Odds are, if you’re watching an incredible sonic performance in Brighton, One Inch Badge have had a hand in it. After collaborating with Wire for the DRILL:BRIGHTON extravaganza last year, they’ve decided to stretch their wings into an annual Autumnal multi-venue festival and renamed it Mutations.
The line-up speaks for itself really, with a fairly simple philosophy of demanding that things be either incredibly noisy or incredibly weird, whilst keeping space for just about anything else that’s got a solid ear for it – the Canadian post-punk of Ought for instance, or the differing approaches to psychedelia offered by Jane Weaver and Vision Fortune.
Lightning Bolt lead the noise brigade, with Metz being almost as rowdy, and Om providing doomish variation on the theme. Chelsea Wolfe and Josh T Pearson take us in a different direction, and John Talabot should give us some minimalist headrushes as the night goes on.
Further down the bill is one of my favourites, Willis Earl Beal, who I first heard at End Of The Road, as a throbbing in the grass as I had lunch. I’m glad I let him disrupt my ploughmans because he provided an intensely angry one-man testimony of an aperitif and later, as I started digging up his much more laid back studio recordings, some of the most melancholic yet honest heart tweakers I’ve heard. No idea what side he’ll be presenting at Mutations, but I’m pretty damn excited either way.
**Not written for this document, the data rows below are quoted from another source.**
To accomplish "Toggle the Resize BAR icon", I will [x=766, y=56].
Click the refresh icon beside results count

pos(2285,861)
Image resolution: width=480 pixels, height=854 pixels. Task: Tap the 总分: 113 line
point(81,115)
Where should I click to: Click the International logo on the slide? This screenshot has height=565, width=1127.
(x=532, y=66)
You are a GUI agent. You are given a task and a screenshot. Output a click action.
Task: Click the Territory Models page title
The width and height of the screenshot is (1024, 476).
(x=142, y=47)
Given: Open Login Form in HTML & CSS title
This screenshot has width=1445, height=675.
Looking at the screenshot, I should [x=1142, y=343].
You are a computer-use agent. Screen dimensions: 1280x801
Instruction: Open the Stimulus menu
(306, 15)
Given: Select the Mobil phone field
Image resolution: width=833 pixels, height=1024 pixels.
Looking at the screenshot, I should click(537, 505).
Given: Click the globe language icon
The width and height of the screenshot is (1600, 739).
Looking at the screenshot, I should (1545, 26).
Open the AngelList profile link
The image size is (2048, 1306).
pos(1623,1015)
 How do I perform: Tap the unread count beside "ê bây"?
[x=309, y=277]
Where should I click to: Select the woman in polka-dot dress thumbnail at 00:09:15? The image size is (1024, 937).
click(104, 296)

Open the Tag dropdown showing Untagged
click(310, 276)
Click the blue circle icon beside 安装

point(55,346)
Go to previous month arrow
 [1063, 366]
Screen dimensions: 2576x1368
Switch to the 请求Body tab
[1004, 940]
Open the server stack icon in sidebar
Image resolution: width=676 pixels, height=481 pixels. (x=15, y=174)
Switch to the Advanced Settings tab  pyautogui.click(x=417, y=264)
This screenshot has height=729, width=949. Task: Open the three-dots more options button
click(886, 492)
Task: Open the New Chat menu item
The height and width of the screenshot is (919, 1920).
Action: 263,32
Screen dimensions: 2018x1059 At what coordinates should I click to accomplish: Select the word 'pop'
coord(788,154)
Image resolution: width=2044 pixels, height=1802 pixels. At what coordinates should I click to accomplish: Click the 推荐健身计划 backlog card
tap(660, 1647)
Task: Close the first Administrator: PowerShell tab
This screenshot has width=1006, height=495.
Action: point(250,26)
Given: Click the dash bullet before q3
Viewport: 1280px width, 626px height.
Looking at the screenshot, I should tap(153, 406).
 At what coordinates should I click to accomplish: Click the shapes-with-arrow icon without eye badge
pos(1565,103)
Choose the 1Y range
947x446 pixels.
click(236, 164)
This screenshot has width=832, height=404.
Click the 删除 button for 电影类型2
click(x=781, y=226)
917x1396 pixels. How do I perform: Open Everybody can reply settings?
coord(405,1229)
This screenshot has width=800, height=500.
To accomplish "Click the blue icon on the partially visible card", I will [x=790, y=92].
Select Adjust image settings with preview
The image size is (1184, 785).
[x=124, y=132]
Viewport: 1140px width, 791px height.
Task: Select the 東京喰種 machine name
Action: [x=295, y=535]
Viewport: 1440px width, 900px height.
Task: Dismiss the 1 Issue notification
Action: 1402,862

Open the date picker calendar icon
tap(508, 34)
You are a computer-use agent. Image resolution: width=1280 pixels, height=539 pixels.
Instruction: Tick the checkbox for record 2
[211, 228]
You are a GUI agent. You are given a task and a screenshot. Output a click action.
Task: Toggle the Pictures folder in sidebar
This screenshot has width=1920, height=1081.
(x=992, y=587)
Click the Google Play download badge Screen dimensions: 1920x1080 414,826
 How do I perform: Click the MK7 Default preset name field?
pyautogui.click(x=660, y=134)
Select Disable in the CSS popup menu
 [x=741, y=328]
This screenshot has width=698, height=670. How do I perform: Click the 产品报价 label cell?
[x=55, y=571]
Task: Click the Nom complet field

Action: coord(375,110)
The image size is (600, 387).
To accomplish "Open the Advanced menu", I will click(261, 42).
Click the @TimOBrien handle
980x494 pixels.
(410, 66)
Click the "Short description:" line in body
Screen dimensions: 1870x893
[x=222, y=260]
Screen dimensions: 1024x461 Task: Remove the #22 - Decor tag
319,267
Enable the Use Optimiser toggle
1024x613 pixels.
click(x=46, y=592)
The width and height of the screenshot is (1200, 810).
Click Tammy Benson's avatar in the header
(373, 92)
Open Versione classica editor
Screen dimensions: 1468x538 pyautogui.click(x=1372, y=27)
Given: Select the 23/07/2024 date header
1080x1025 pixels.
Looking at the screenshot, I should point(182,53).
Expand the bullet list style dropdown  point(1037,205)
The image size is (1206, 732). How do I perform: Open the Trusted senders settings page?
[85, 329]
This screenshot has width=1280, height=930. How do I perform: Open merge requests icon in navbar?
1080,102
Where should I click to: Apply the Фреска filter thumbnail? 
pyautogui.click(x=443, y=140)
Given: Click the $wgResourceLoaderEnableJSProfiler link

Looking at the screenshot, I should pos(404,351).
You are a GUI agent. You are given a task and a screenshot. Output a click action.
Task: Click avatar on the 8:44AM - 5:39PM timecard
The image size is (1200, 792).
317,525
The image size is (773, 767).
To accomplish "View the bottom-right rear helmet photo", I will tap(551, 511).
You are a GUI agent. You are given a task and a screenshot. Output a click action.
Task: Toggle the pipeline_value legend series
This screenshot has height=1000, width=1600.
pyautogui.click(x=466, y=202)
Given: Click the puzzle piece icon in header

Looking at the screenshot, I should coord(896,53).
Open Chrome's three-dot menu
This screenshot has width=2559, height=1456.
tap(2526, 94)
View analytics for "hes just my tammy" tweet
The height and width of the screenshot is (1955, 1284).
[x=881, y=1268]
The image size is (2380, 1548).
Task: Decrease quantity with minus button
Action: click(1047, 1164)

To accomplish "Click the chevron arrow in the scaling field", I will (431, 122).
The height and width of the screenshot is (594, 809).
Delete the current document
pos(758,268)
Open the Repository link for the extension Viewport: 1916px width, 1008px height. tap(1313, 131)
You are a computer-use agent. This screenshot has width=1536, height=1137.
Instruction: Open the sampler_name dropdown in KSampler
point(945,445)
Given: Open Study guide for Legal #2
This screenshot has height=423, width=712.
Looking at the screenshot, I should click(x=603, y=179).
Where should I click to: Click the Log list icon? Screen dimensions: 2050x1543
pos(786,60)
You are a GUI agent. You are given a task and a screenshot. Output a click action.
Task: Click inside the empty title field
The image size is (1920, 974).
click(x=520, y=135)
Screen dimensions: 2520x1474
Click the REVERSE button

Mutations aims to battle the queues and clashes common to city-based multi-venue events by decreasing the venues while increasing the capacity as each day goes on. With obscure delights such as Sea Bastard (seen them before but can’t remember anything apart from the name, although I think that’s more testament to the quality of the name than the band) further down the bill, you should be able to sample a wide range of sonic hors d’oeuvres before fattening up on some of the weightier dishes at the top of the bill.
Also, in order to spread the love around the whole of the fair city, Mutations is spending a day in Hove and a day in Brighton. Which is quite nice (and probably saved a few bob on Saturday night venues).
Very smart.
Tickets are available online at the Mutations website, or at Resident if you’re local.
£50 for a chance to blast some proper noise through your head. Seems reasonable.